With city employees, elected officials and community leaders looking on, silver shovels penetrated soft beige soil framed by wooden boards marking the ceremonious start to the first phase of renovations to the Moore Street Wastewater Treatment Plant in Beeville.

City officials say the plant has served Beeville for roughly a half century. But in recent years, City Manager John Benson said a lot of the equipment is reaching the end of its useful life.

Project Manager John Herrera of Inframark – the company hired to manage the plant – said workers will rebuild the main lift station, install new bar screens and upgrade the electrical components in the motor control center.

Additionally, the motor control center will be outfitted with a supervisory control and data acquisition – commonly referred to by the acronym SCADA – system. Herrera said this will allow for remote, off-site monitoring of the system. In the event of trouble, city officials will be promptly notified.

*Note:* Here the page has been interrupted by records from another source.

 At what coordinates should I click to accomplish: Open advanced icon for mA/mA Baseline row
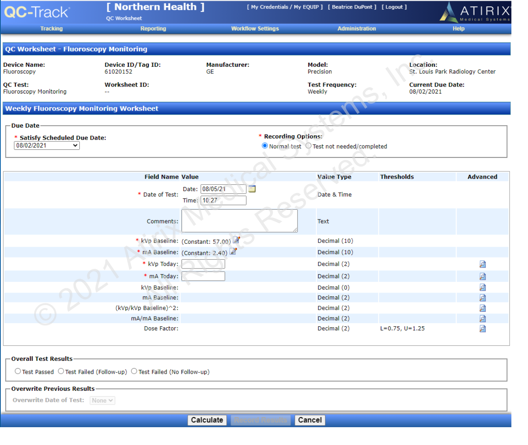tap(482, 318)
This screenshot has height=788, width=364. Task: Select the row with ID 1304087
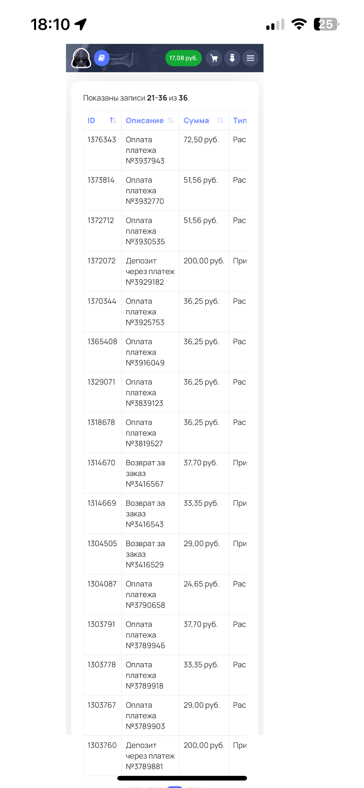click(102, 584)
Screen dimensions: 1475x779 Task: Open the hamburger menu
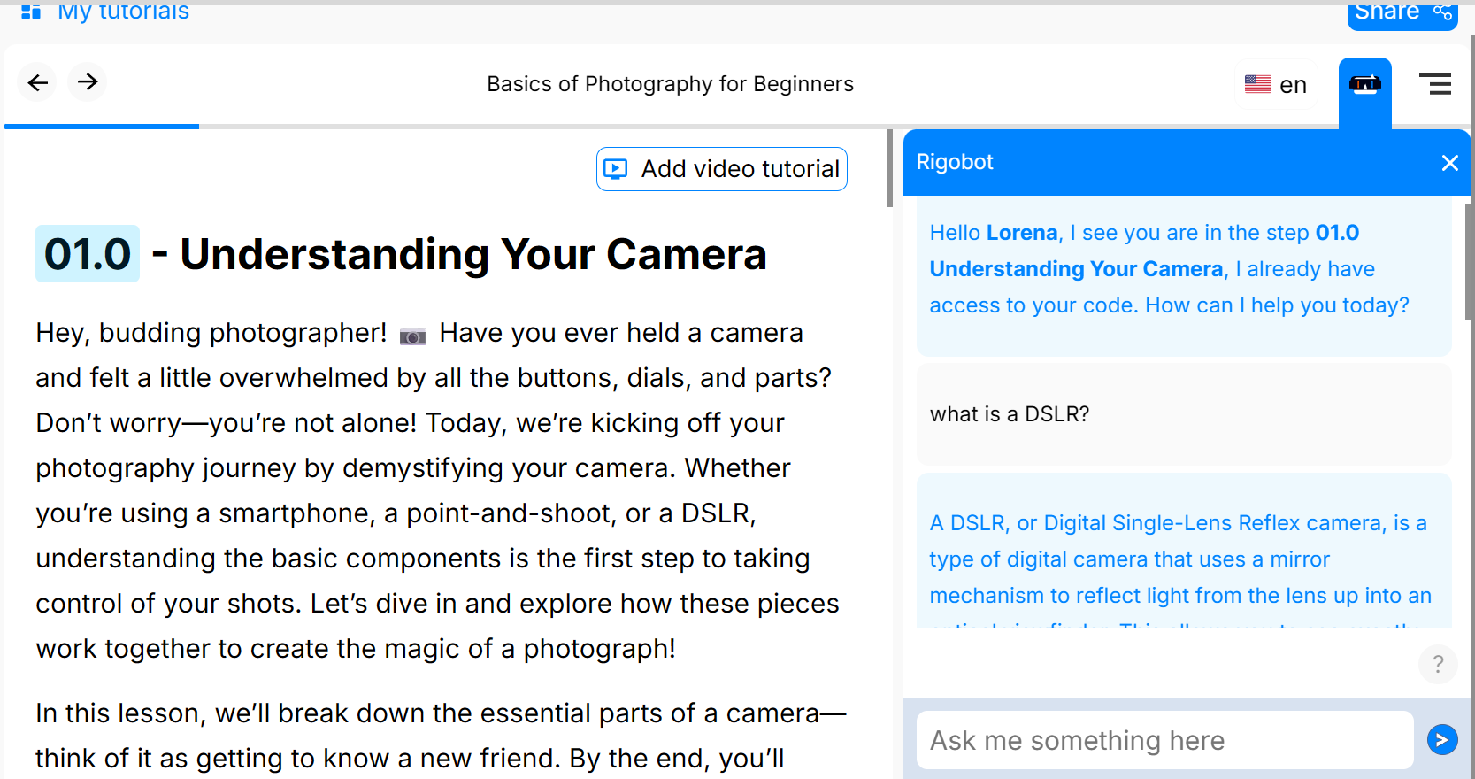[1434, 84]
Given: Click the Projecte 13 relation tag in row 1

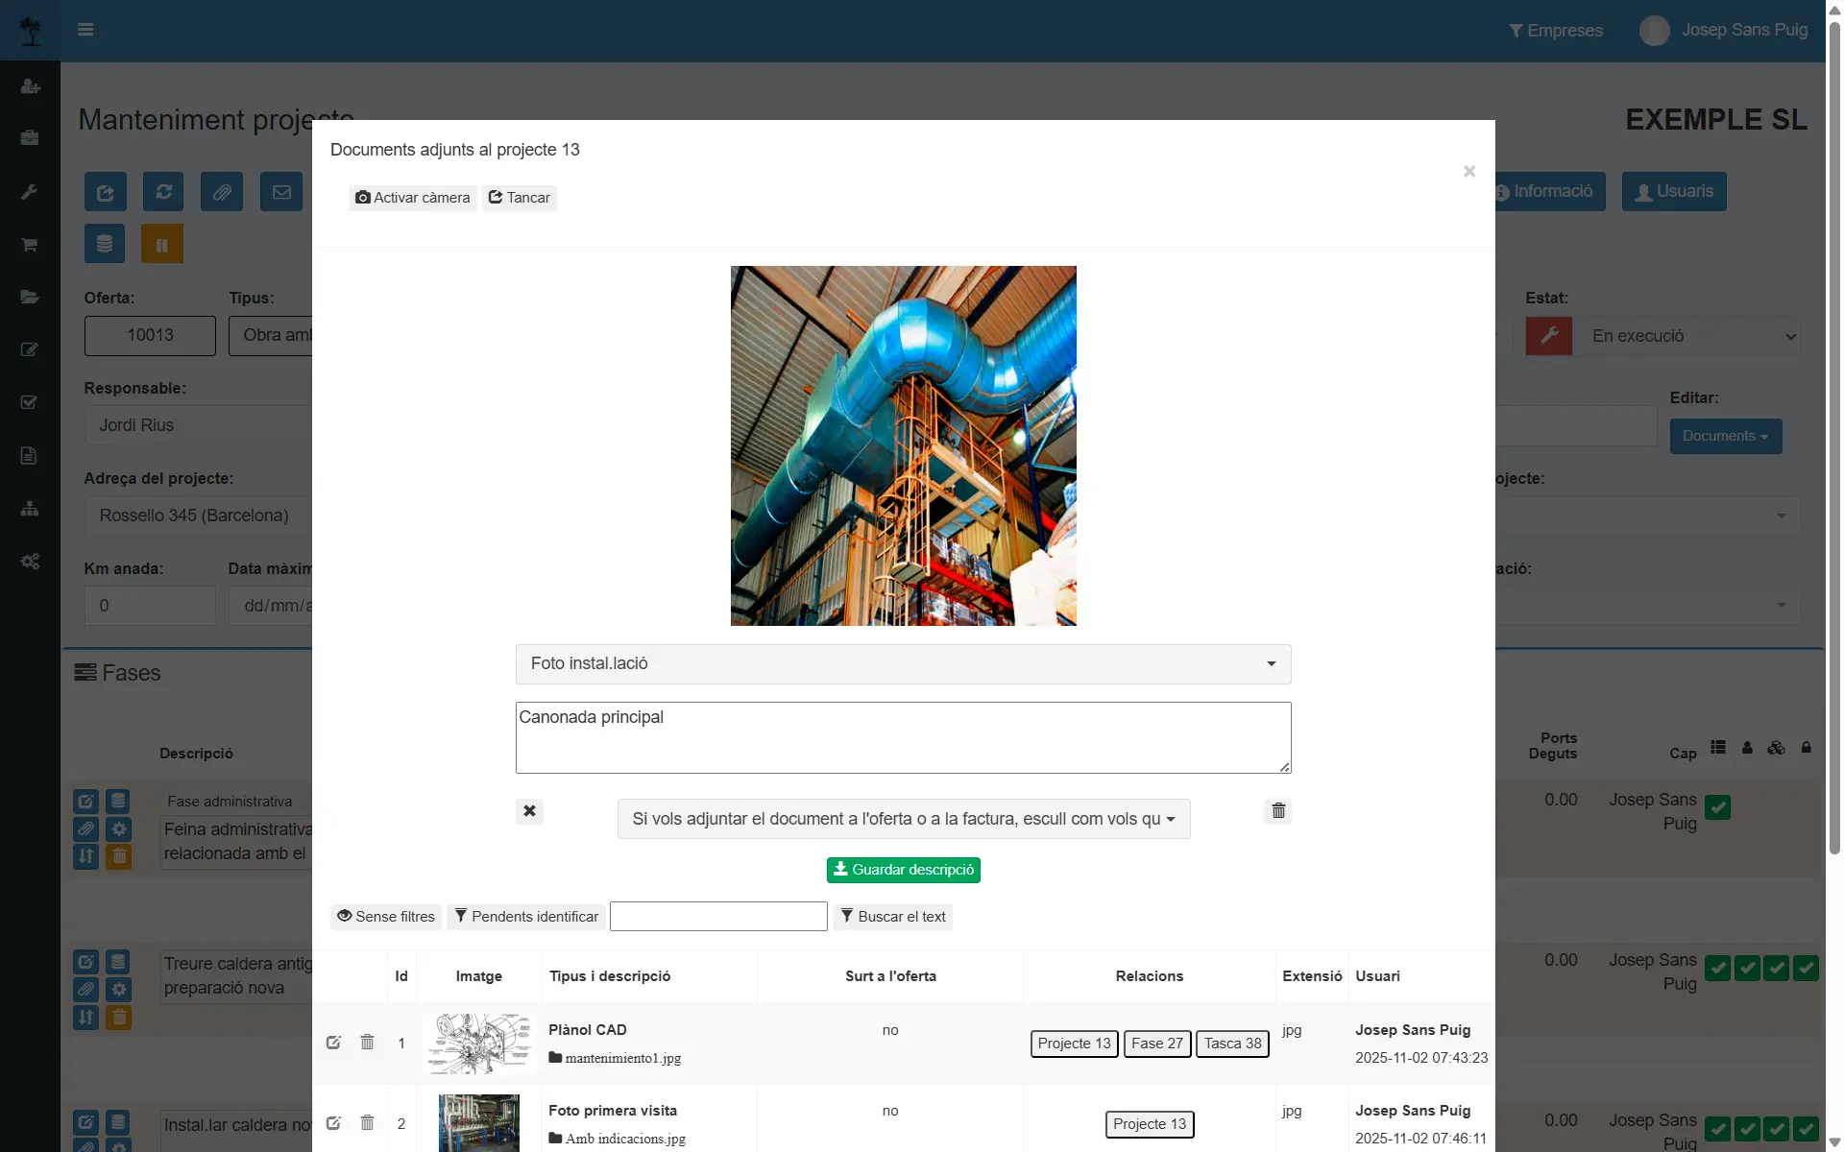Looking at the screenshot, I should (1074, 1044).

The plant’s Operations Manager Jesse Garcia said the aeration rotors and head works will also be replaced. This head works separates grit and inorganic material so it does not make it past the screens. 

“This is modernizing a key infrastructure aspect for the city, in the sense that this is our wastewater treatment plant. This plant is just as important as our water treatment plant,” Benson said. “Literally and figuratively on the opposite ends of the spectrum. With the wastewater plant, we have had continual issues and costs.”

The plant’s backup generator no longer works and the motor control center – the main electrical panel – is becoming increasingly difficult to maintain due to the decreasing availability of parts. The building in which it is housed, which also contains the lift station, has been deemed structurally unsound.

“All of those things cumulatively makes this plant cost (more) to operate,” Benson said. “So all of the improvements will modernize the plant and address the problems we have while also leading to reduced operational costs.”

He also hopes that a more modern plant will reduce the number of “surprises” that come up when things break down. These repairs, often costing tens of thousands of dollars, can wreck havoc on an already tight city budget.

The Moore Street Wastewater Treatment Plant serves all of Beeville’s just under 13,000 residents and businesses. Benson said that it is operating at 65 percent capacity. The improvements, which have a target completion of two years, will not add capacity to the plant. The Texas Commission on Environmental Quality requires cities to begin plans to expand once a plant reaches 75 percent capacity.

The $7 million for the first phase of improvements to the plant comes from a $10 million voter-approved Beeville Water Supply District bonds. The Beeville City Council at its April 13 meeting began the process that will end in the sale of $7.5 million in certificates of obligation to fund the second phase.